- [WHAT THIS TASK INVOLVES] Repeat the following material line by line, without changing anything.

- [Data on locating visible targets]
┏━━

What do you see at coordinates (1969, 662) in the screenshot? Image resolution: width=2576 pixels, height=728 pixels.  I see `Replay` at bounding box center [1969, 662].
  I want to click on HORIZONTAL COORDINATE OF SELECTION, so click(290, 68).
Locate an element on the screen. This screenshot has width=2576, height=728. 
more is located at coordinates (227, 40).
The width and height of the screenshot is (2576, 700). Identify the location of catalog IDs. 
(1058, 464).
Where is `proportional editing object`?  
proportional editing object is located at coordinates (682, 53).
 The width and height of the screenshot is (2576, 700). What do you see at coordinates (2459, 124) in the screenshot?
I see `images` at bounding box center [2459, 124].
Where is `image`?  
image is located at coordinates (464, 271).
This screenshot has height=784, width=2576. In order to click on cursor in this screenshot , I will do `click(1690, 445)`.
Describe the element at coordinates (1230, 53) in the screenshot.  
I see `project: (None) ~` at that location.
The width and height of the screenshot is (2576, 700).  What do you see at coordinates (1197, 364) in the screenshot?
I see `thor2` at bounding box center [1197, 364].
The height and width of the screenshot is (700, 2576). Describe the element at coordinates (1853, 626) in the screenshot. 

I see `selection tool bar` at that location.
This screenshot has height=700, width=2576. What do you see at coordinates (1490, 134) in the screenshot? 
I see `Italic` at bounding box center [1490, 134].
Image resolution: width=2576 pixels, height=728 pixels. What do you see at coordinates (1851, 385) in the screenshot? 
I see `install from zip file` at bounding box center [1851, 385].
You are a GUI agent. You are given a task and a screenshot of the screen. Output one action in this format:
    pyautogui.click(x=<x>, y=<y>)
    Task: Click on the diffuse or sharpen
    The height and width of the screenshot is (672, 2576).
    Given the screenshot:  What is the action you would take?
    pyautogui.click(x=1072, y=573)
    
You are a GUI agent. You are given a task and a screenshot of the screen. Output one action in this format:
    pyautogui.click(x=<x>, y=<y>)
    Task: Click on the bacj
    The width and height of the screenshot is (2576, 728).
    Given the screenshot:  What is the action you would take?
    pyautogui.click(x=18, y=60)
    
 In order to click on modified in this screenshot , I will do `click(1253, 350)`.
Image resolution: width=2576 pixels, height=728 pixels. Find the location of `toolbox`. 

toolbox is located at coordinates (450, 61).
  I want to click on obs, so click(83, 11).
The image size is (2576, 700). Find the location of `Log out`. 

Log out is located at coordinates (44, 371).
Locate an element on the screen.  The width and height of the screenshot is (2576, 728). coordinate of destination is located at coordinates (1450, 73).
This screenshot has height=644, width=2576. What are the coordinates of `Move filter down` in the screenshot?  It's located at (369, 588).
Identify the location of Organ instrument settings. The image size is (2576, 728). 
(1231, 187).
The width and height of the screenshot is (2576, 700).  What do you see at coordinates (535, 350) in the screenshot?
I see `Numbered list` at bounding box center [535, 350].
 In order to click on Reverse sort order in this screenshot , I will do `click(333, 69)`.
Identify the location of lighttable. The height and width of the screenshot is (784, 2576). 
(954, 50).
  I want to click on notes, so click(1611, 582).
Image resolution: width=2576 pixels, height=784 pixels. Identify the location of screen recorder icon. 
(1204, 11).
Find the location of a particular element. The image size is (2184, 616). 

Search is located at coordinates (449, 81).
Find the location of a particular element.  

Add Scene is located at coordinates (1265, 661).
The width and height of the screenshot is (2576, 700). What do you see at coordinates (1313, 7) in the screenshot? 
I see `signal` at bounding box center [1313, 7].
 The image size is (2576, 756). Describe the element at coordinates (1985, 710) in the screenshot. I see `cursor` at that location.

┗━━

- [EXERCISE RESULT]
What do you see at coordinates (1969, 662) in the screenshot? Image resolution: width=2576 pixels, height=728 pixels.  I see `Replay` at bounding box center [1969, 662].
  I want to click on HORIZONTAL COORDINATE OF SELECTION, so click(290, 68).
Locate an element on the screen. This screenshot has width=2576, height=728. 
more is located at coordinates (227, 40).
The width and height of the screenshot is (2576, 700). Identify the location of catalog IDs. 
(1058, 464).
Where is `proportional editing object`?  
proportional editing object is located at coordinates (682, 53).
 The width and height of the screenshot is (2576, 700). What do you see at coordinates (2459, 124) in the screenshot?
I see `images` at bounding box center [2459, 124].
Where is `image`?  
image is located at coordinates (464, 271).
This screenshot has height=784, width=2576. In order to click on cursor in this screenshot , I will do `click(1690, 445)`.
Describe the element at coordinates (1230, 53) in the screenshot.  
I see `project: (None) ~` at that location.
The width and height of the screenshot is (2576, 700).  What do you see at coordinates (1197, 364) in the screenshot?
I see `thor2` at bounding box center [1197, 364].
The height and width of the screenshot is (700, 2576). Describe the element at coordinates (1853, 626) in the screenshot. 

I see `selection tool bar` at that location.
This screenshot has height=700, width=2576. What do you see at coordinates (1490, 134) in the screenshot? 
I see `Italic` at bounding box center [1490, 134].
Image resolution: width=2576 pixels, height=728 pixels. What do you see at coordinates (1851, 385) in the screenshot? 
I see `install from zip file` at bounding box center [1851, 385].
You are a GUI agent. You are given a task and a screenshot of the screen. Output one action in this format:
    pyautogui.click(x=<x>, y=<y>)
    Task: Click on the diffuse or sharpen
    The height and width of the screenshot is (672, 2576).
    Given the screenshot:  What is the action you would take?
    pyautogui.click(x=1072, y=573)
    
You are a GUI agent. You are given a task and a screenshot of the screen. Output one action in this format:
    pyautogui.click(x=<x>, y=<y>)
    Task: Click on the bacj
    The width and height of the screenshot is (2576, 728).
    Given the screenshot:  What is the action you would take?
    pyautogui.click(x=18, y=60)
    
 In order to click on modified in this screenshot , I will do `click(1253, 350)`.
Image resolution: width=2576 pixels, height=728 pixels. Find the location of `toolbox`. 

toolbox is located at coordinates (450, 61).
  I want to click on obs, so click(83, 11).
The image size is (2576, 700). Find the location of `Log out`. 

Log out is located at coordinates (44, 371).
Locate an element on the screen.  The width and height of the screenshot is (2576, 728). coordinate of destination is located at coordinates (1450, 73).
This screenshot has height=644, width=2576. What are the coordinates of `Move filter down` in the screenshot?  It's located at (369, 588).
Identify the location of Organ instrument settings. The image size is (2576, 728). 
(1231, 187).
The width and height of the screenshot is (2576, 700).  What do you see at coordinates (535, 350) in the screenshot?
I see `Numbered list` at bounding box center [535, 350].
 In order to click on Reverse sort order in this screenshot , I will do `click(333, 69)`.
Identify the location of lighttable. The height and width of the screenshot is (784, 2576). 
(954, 50).
  I want to click on notes, so click(1611, 582).
Image resolution: width=2576 pixels, height=784 pixels. Identify the location of screen recorder icon. 
(1204, 11).
Find the location of a particular element. The image size is (2184, 616). 

Search is located at coordinates (449, 81).
Find the location of a particular element.  

Add Scene is located at coordinates (1265, 661).
The width and height of the screenshot is (2576, 700). What do you see at coordinates (1313, 7) in the screenshot? 
I see `signal` at bounding box center [1313, 7].
 The image size is (2576, 756). Describe the element at coordinates (1985, 710) in the screenshot. I see `cursor` at that location.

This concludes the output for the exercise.